Figure 5. LigPlot+ diagram of an optimally docked variecolin-Topo II complex. The conserved interacting amino acid residues and a -8 kcal/mol binding affinity show that the variecolin molecule could fit into the same cavity as the known topoisomerase inhibitor and bind to it strongly. A hydrogen bond interaction was observed in the serine residue at position 149. As hydrogen bonds often contribute significantly to the enzymatic reaction, variecolin is expected to exert a similar effect on Topo II.

Figure 6. LigPlot+ diagram of an optimally docked variecolactone-Topo II complex. The conserved interacting amino acid residues and a -7.5 kcal/mol binding affinity show that the variecolactone molecule could fit into the same cavity as the known topoisomerase inhibitor and bind to it strongly. The same Ser149 hydrogen bond interaction was also observed in variecolactone.

Table 2. Binding affinities of variecolin and variecolactone to two well known anticancer drug targets: human Topoisomerase II (Topo II) and cyclin-dependent kinase II (CDK-2). Variecolin and variecolactone show relatively favourable binding affinities towards the two anticancer drug target proteins. The analyses indicate that the binding affinities of variecolin and variecolactone are comparable to the values of previously reported enzyme inhibitors for Topo II and CDK-2.

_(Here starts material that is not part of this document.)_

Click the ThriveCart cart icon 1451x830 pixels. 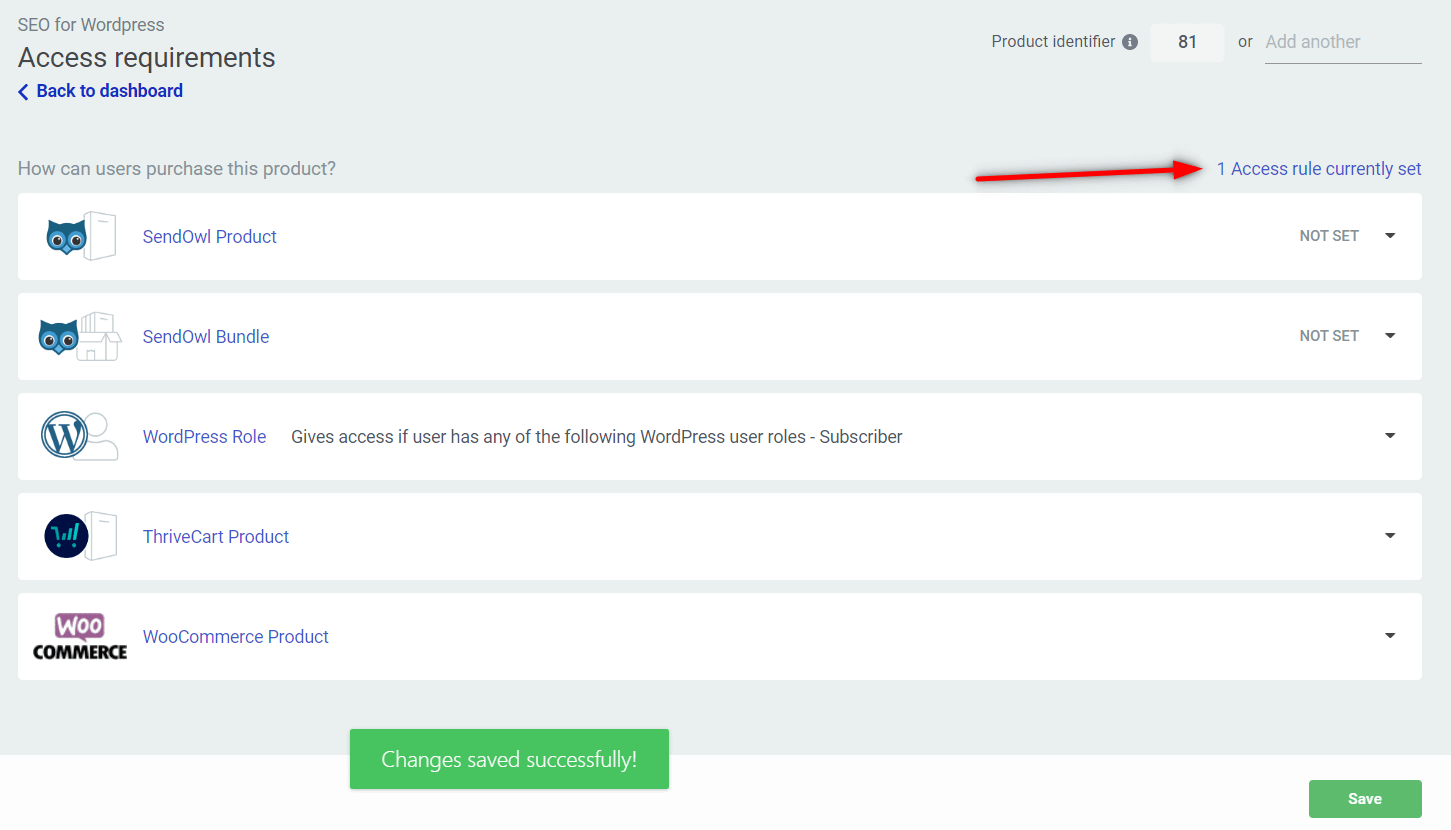point(67,537)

Using a rational in silico approach, we have investigated the pharmacokinetic properties of variecolin and variecolactone through various ADME modeling softwares. The molecular interactions of variecolin and variecolactone and three selected anticancer drug targets (CYP19A1, Topo II, and CDK-2) were further examined using in silico molecular docking techniques. Based on the docking analysis results, it is predicted that variecolin and variecolactone could elicit cytotoxic effects on certain cancer cells, and this has been corroborated by the data from our iGEM wet-lab experiments. Subsequent in vitro and in vivo mechanistic analyses should be conducted in order to further validate the in silico data obtained in this computational study.